====== STORED RECORDS ======

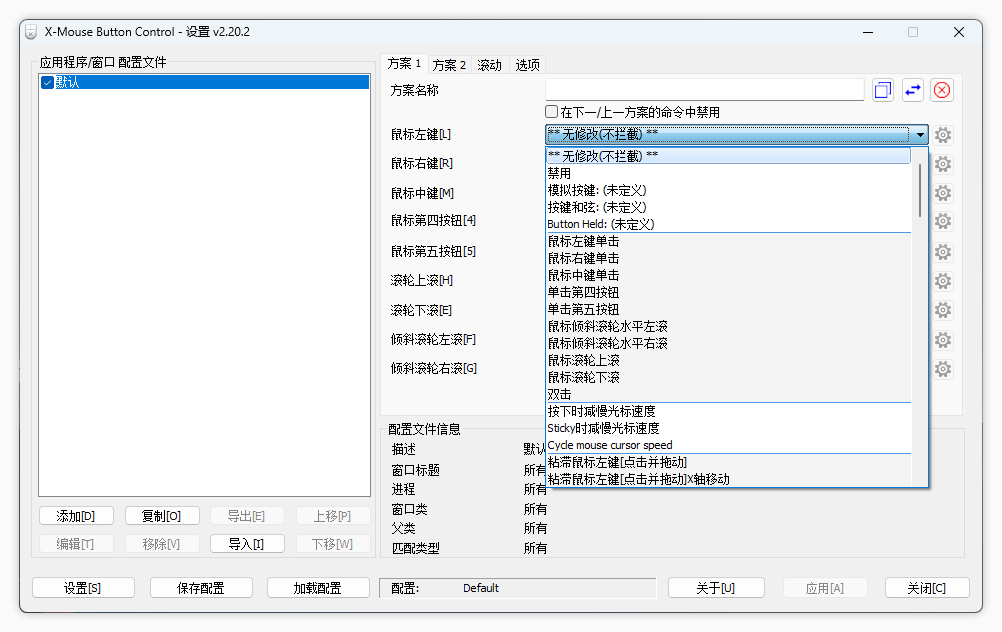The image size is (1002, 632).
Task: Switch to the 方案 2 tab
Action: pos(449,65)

======
====== STORED RECORDS ======

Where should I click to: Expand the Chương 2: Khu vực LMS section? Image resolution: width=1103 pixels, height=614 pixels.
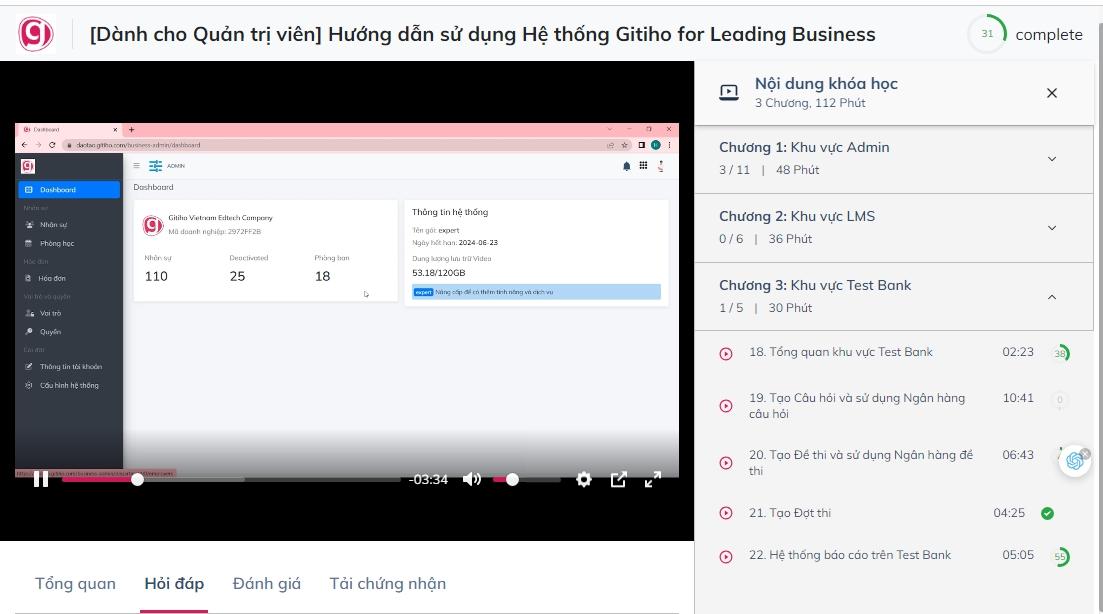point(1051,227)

======

**WHAT YOU WILL DO**
Quote the lines beginning with the one that contains "The image size is (1002, 632)." and ending with the one that contains "Action: pos(449,65)", including both of those lines. Leave the pictures out of your answer.

**EXPECTED OUTPUT**
The image size is (1002, 632).
Task: Switch to the 方案 2 tab
Action: pos(449,65)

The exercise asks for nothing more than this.